How would you recommend solving this problem then, if there's a much easier way to solve this than I would like to know how that can be done. Resolving that into partial fractions is very difficult to do.

 

[Chestermiller]

Another way of inverting the second term is to use convolution, especially with the s+a term there in the denominator.

 

[pasmith]

How would you recommend solving this problem then, if there's a much easier way to solve this than I would like to know how that can be done. Resolving that into partial fractions is very difficult to do.

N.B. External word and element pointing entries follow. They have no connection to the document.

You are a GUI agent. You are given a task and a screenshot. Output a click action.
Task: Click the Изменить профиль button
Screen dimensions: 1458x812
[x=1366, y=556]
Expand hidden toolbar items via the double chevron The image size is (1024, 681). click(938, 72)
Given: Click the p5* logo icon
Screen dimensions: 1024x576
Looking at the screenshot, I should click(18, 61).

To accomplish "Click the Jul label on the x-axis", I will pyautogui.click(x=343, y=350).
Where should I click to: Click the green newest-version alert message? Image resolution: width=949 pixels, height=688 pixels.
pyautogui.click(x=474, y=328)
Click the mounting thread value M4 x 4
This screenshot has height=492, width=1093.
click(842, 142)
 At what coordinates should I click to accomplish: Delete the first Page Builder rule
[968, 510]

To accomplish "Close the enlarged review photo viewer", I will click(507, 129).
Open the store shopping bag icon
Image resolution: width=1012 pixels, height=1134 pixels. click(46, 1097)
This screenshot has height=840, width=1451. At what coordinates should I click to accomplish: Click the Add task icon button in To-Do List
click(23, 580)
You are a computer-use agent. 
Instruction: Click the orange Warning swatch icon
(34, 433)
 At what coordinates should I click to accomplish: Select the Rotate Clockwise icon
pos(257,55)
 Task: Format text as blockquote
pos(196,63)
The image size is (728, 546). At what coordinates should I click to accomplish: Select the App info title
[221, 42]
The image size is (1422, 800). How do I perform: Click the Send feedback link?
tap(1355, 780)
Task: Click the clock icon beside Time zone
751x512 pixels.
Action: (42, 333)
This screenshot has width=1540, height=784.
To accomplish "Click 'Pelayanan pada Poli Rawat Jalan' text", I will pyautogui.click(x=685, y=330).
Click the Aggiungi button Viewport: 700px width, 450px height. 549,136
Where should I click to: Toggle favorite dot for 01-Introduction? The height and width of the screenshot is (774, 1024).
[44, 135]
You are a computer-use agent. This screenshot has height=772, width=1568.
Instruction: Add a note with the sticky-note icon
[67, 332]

The method of undertermined coefficients suggests a solution of the form
$$x(t) = Be^{-at} + C\cos \omega t + D \sin \omega t$$
for some constants $B$, $C$ and $D$.

 

[LCKurtz]

How would you recommend solving this problem then, if there's a much easier way to solve this than I would like to know how that can be done. Resolving that into partial fractions is very difficult to do.

It's a constant coefficient equation. I would have recommended the same as pasmith did above.